I don’t like everyone insisting on having an active cell phone number in order to log in. What if I don’t WANT you to be able call me? What if I don’t want to carry a phone everywhere?
Check
“I don’t like everyone insisting on having an active cell phone number in order to log in.”
I don’t do it, I refuse to do it... I won’t even use electronic banking because of that. Whatever it is I can live without it just fine.
Exactly!
More hurdles for everyone
“More hurdles for everyone”
?, 95% of all security issues come from website browser scripts. And many of these run automatically and executable as soon as you land on the page.
I never use Chrome, but I do use Brave. I wonder if this will become a thing with Brave users too.
So, uh, why is anyone using GoogleChrome on a Win10/11 OSystem, anyway?
There is an unGoolged Chromium version freely available. I use it on my Win11 systems. It rips out all the Google/CCP spyware and runs faster.
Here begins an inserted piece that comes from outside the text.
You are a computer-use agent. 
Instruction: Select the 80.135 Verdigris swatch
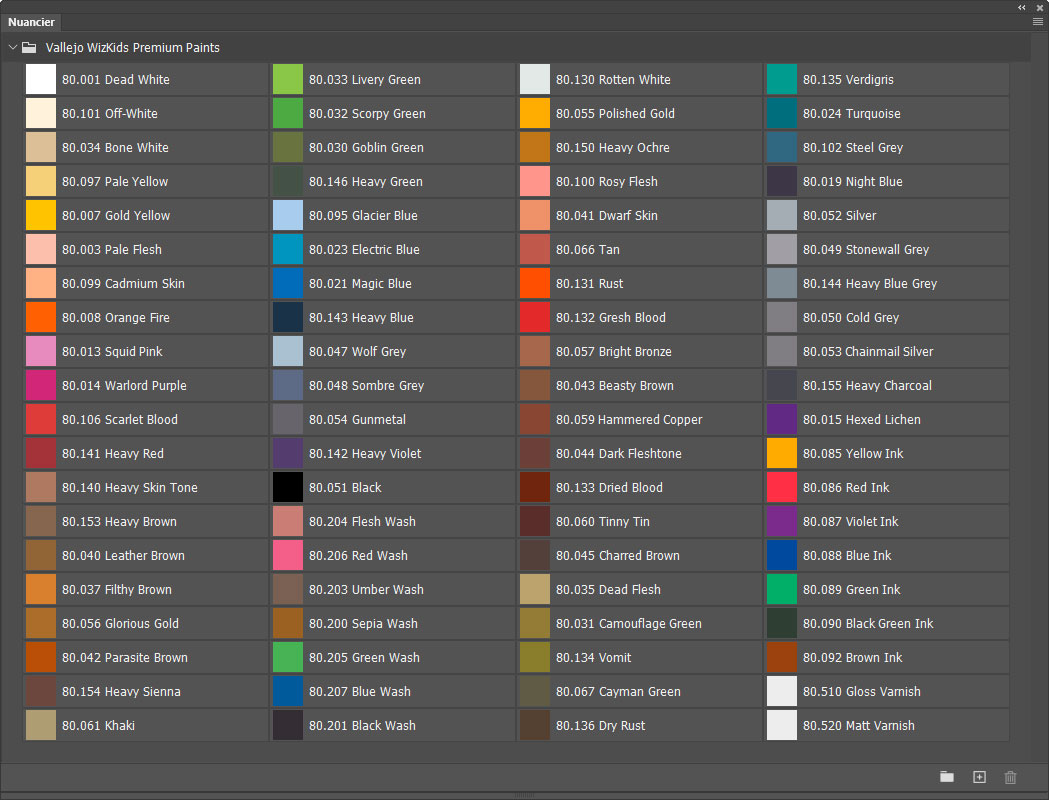pyautogui.click(x=782, y=80)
If running in Admin scares you just go in and (re)set the default. You can do most anything in non-Admin anyhoo.
Why would one need admin rights for basic web browser use?
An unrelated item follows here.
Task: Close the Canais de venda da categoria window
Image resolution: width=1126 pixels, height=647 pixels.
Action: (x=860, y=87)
“Why would one need admin rights for basic web browser use?”
That is exactly right. And that is the problem they are fixing with this. Most browsers already default with admin privileges to your system. This is extremely insecure. So what they are now doing is default “without” these privileges and you have to sign in to allow the browser admin privileges if you need them for some reason.
It is actually a good thing, except we know Google will still never block their own backdoor admin access to your system through your browser, just others. But it helps a bit.
Know what man? You and I have been trying to chase that isolation issue for awhile now. and I think the safest way is just to make a second isolated guest user account and use it for all browsing on the net. Set all privileges in that account accordingly so that use privileges and system access are very minimal...
I never use Chrome unless I’m required to (e.g., registering for certain Harvard alumni events!
Ping.
You talking about another account on FR?
In your machine... :)
When you add and run in a guest account it is isolated from the rest and has minimal permissions. The second account is just like running in an isolated VM.